It should have been prime boar territory, but after centuries of farming and human influence, large mammals had all but disappeared from the area. It was social and economic upheaval in the 20th century that accidentally transformed the area into a cradle of what is known as passive rewilding — and ecologists have been watching. These days it is almost impossible to avoid seeing wild boar in the region, and even the ibex, which had been regionally extinct for 90 years, has returned.
Passive rewilding is an approach to restoration that allows natural processes to restore themselves. It accepts a certain level of chaos as forests reclaim territory, species return, and natural disturbances such as fires, pests and floods kick in. With global biodiversity being discussed at the United Nations COP15 this week, passive rewilding is one approach that could help reverse catastrophic species loss.
There are three key components to passive rewilding, according to Pereira, a professor of biodiversity conservation at the German Center for Integrative Biodiversity Research at the University of Leipzig. The first is restoring trophic complexity by allowing wildlife to return. This usually means restricting hunting, but in rare cases it does involve some relocation.
The second component is allowing landscapes to reconnect so that plants and animals can move around. The third — and most crucial step — is allowing for unpredictable disturbances such as fires, pests and floods. But letting things run wild is anathema to the traditional approaches to restoration and can be very difficult to accept for Europeans.

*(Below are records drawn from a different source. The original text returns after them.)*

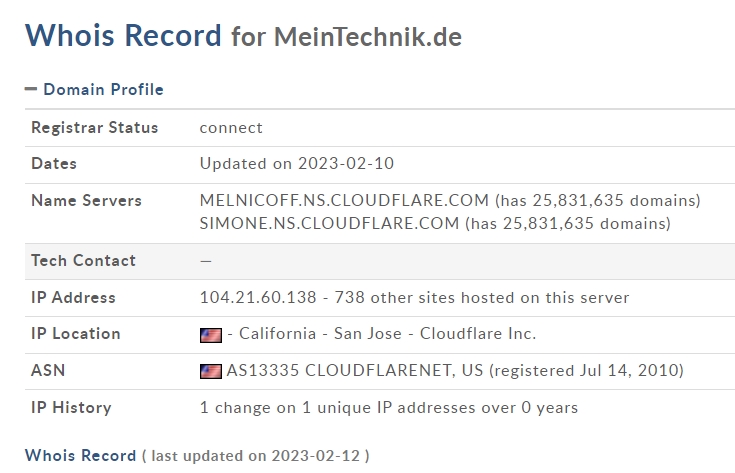Click the Tech Contact row
The width and height of the screenshot is (735, 473).
pos(380,261)
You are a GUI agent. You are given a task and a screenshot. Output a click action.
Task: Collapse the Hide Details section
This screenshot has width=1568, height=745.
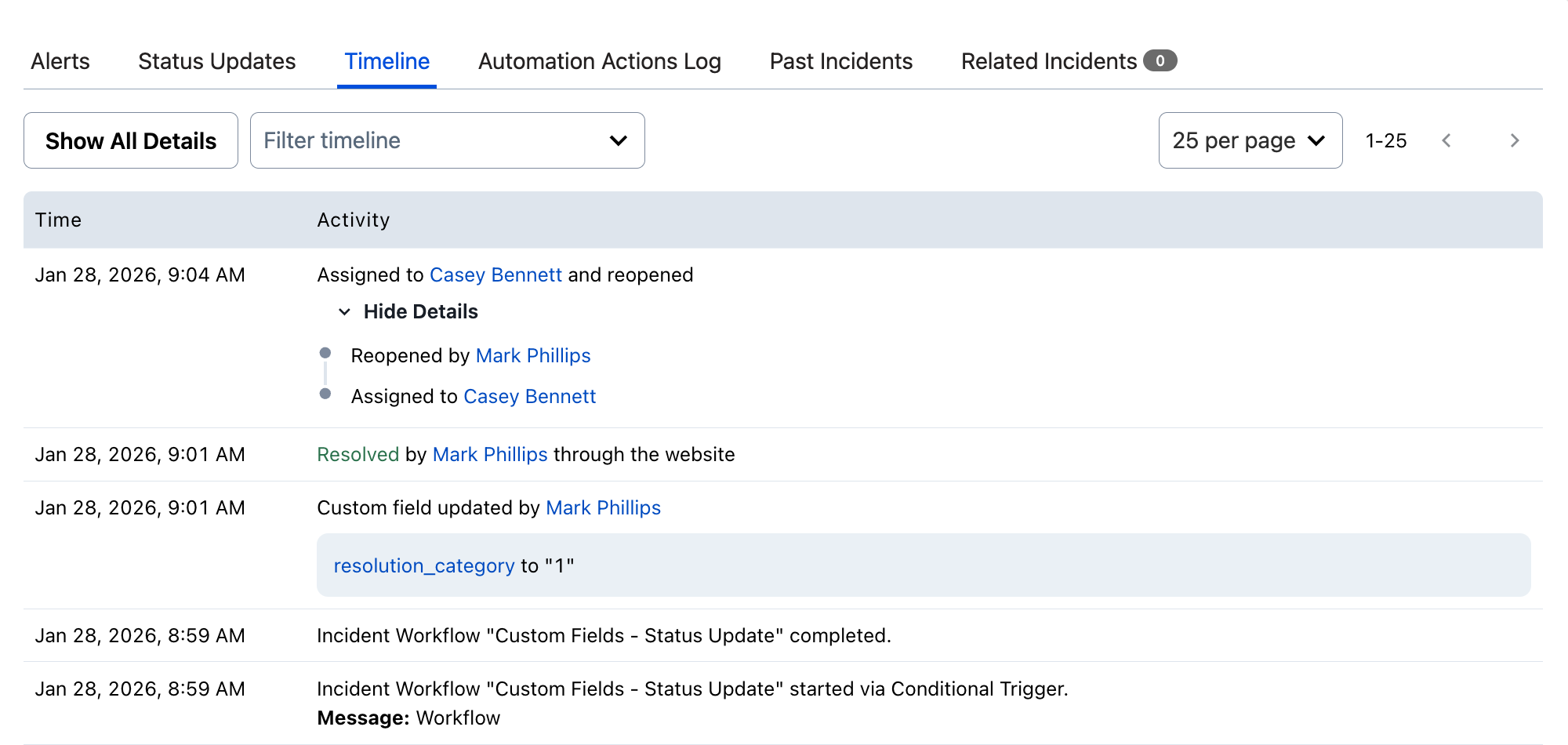click(420, 311)
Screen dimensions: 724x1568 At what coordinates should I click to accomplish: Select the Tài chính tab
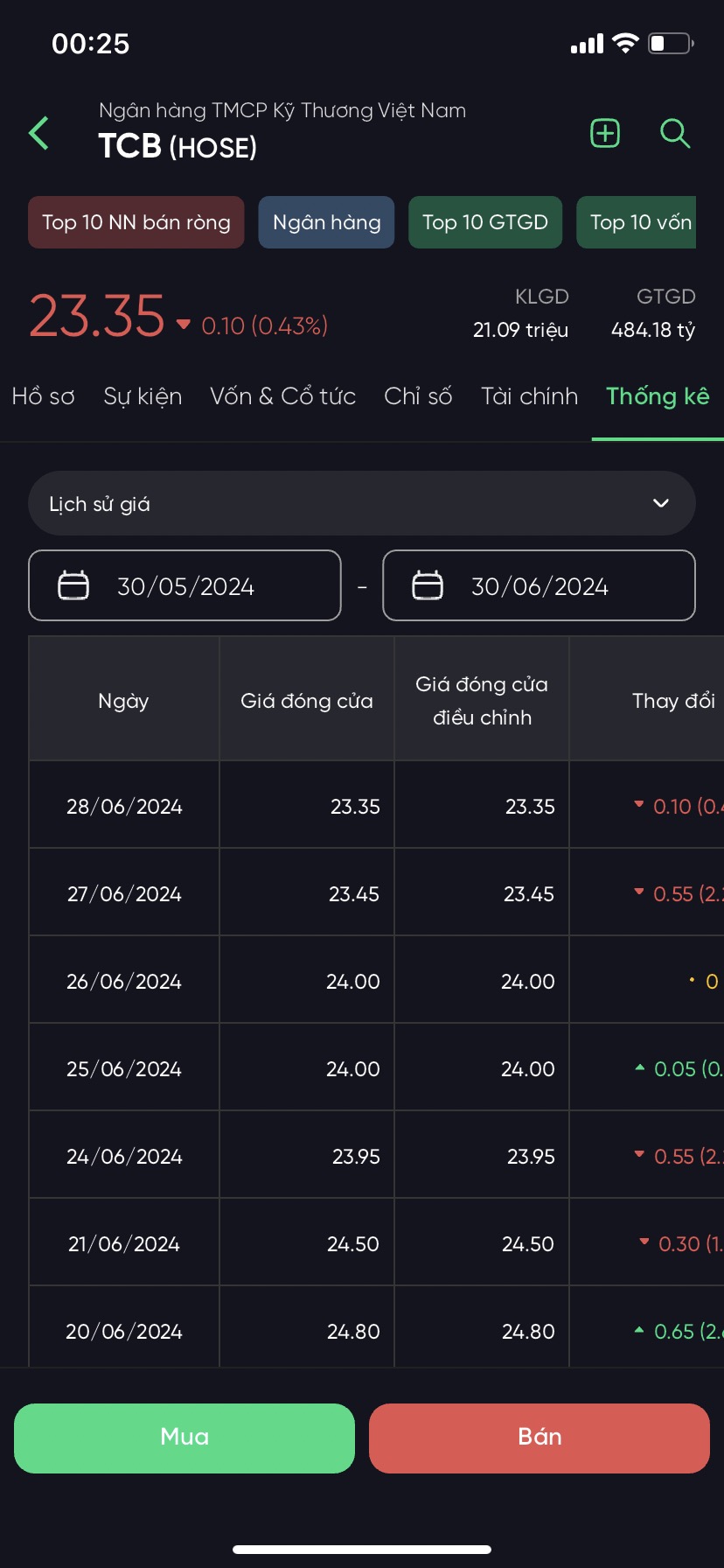coord(529,396)

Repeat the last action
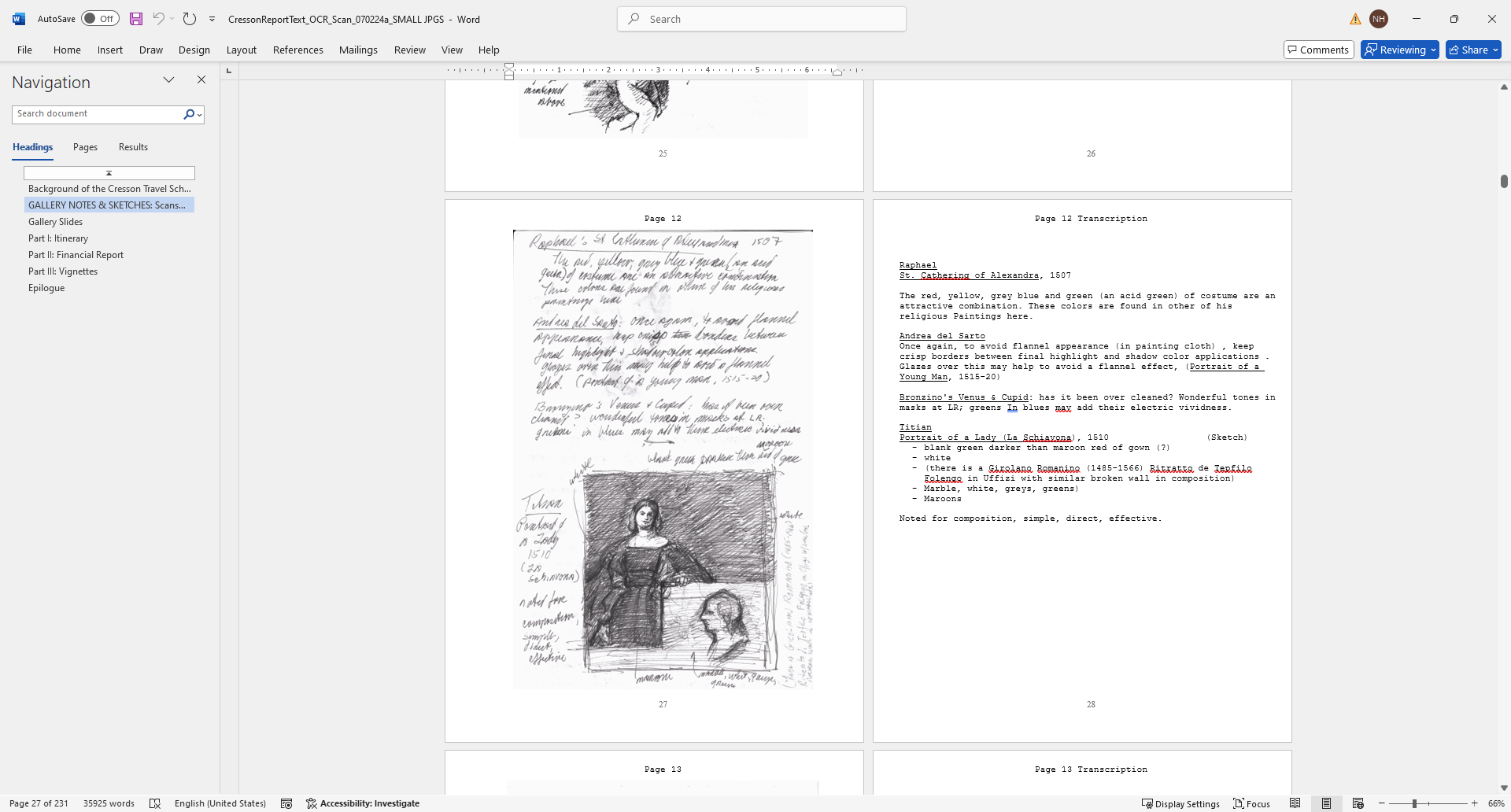[x=189, y=18]
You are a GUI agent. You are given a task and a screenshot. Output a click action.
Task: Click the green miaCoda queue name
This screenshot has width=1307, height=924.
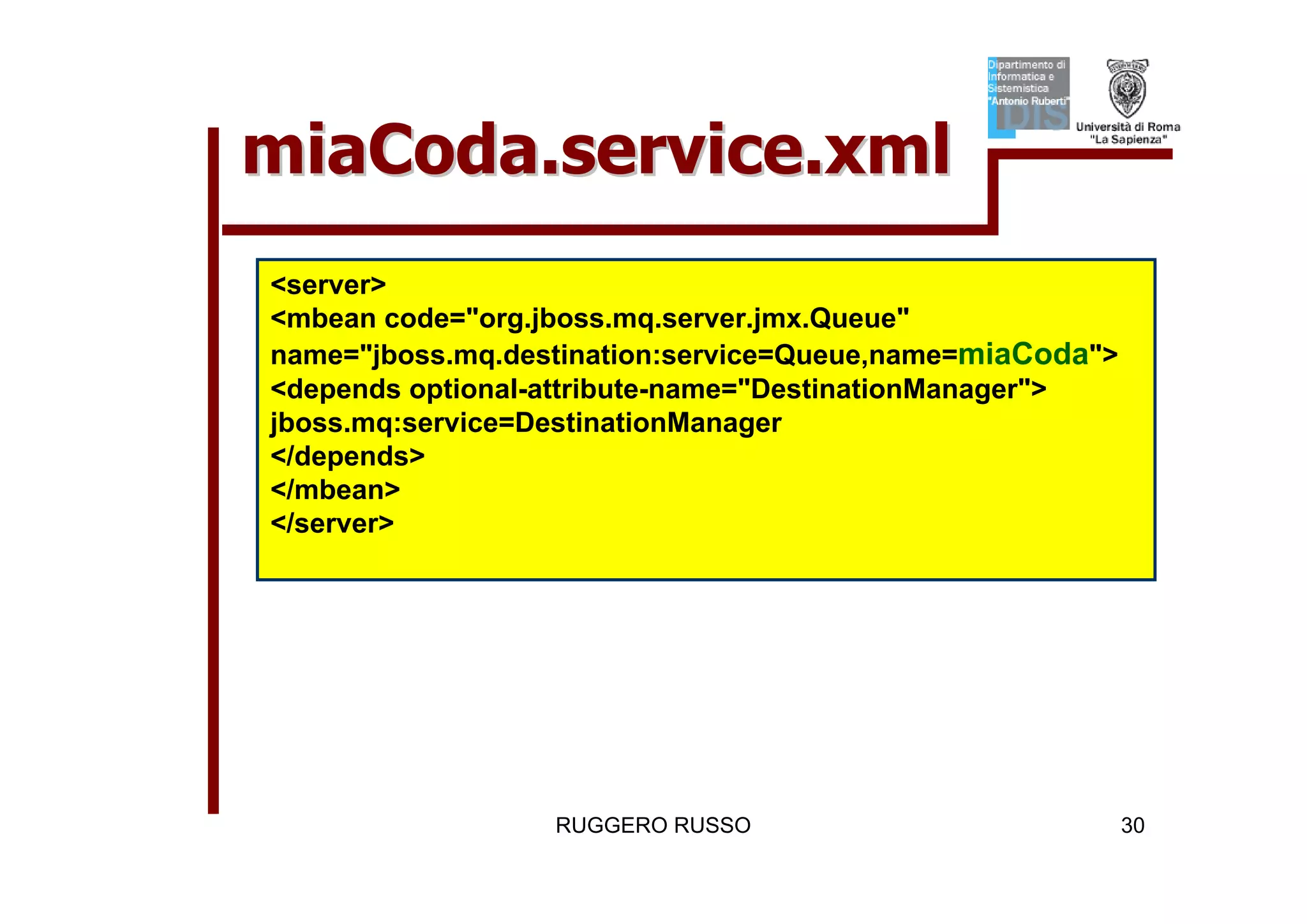[x=1023, y=354]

His thinking is, “if you love it, set it free.” One of the strongest arguments in favour of passive rewilding is the low cost compared to more hands-on approaches, especially on a large scale. But widespread forest expansion can turn into a homogeneous landscape. And biodiversity tends to hate homogeneity. Scientists like Pereira, however, maintain that if nature is left to take its course for long enough, unpredictable natural processes will lead to the diversity needed. Large grazers such as bison can clear areas of land and create open patches where biodiversity can thrive, while wild boar disturb soil as they root around for food.
Though much harder to promote, particularly in the era of climate change, another natural disturbance that can lead to transformation and greater species diversity, is wildfires. “We have to embrace the unpredictable. We don’t even know how these landscapes may end up. We want to have these ecosystem functions restored and let nature play its role. But this is hard for many people,” Pereira said. The patterns seen in the area around Castro Laboreiro aren’t unique, with European farmland being abandoned at a rapid pace. In the first half of the 20th century, Europe was gripped by rapid urbanisation, as shifts in agriculture and globalisation made many rural lifestyles unsustainable. Remote, mountainous areas were particularly hard-hit, but it affected any areas with natural and physical limits to agricultural production. Some estimates say farmland totalling twice the size of Hungary will have been abandoned by 2030, and studies show that 30% of all agricultural land in the EU is at least at risk of abandonment. Climate change and globalisation will increase this.